╭─ EXERCISE INPUT
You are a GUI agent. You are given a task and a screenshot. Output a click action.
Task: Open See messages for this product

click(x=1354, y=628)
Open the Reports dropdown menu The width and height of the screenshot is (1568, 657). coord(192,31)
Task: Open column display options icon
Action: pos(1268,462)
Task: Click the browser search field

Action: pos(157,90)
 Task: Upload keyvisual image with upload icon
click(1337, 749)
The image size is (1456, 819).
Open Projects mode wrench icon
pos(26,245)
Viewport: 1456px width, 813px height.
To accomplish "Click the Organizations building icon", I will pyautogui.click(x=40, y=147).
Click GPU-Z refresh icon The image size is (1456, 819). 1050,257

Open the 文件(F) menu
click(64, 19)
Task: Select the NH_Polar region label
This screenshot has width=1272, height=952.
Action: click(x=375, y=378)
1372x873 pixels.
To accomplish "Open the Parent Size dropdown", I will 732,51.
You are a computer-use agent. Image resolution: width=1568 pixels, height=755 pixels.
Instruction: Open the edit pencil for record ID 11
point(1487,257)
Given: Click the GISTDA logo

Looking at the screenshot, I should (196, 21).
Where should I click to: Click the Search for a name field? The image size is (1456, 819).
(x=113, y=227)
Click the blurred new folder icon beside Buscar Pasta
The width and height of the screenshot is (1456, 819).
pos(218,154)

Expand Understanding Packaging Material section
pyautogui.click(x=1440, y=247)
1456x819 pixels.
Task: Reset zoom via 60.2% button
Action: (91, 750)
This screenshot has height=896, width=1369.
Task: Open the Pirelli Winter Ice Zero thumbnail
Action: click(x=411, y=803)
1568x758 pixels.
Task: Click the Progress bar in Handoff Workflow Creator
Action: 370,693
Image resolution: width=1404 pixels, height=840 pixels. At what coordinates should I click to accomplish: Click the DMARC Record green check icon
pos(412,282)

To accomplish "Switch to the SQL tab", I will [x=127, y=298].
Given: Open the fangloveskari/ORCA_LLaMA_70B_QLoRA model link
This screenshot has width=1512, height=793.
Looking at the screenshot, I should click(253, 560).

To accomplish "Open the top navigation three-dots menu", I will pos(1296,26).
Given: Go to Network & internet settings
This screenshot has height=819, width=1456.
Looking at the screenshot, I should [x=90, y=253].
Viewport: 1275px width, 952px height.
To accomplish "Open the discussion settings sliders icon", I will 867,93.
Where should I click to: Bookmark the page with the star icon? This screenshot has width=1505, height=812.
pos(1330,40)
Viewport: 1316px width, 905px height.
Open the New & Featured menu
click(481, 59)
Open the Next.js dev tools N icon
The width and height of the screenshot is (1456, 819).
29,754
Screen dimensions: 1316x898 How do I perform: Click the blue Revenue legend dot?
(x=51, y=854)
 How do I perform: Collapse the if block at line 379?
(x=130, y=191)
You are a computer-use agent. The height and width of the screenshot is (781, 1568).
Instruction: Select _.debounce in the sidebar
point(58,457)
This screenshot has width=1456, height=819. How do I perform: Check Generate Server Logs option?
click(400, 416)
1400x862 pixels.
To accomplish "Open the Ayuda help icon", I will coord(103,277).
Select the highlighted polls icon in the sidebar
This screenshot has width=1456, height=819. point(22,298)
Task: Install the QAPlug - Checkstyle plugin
╰─
### INSTRUCTIONS TO FOLLOW
Your job is to return all lines above that hold the word "agent".

### YOUR RESPONSE
You are a GUI agent. You are given a task and a screenshot. Output a click action.
You are a computer-use agent. Image resolution: width=1568 pixels, height=755 pixels.
You are a computer-use agent. The height and width of the screenshot is (781, 1568).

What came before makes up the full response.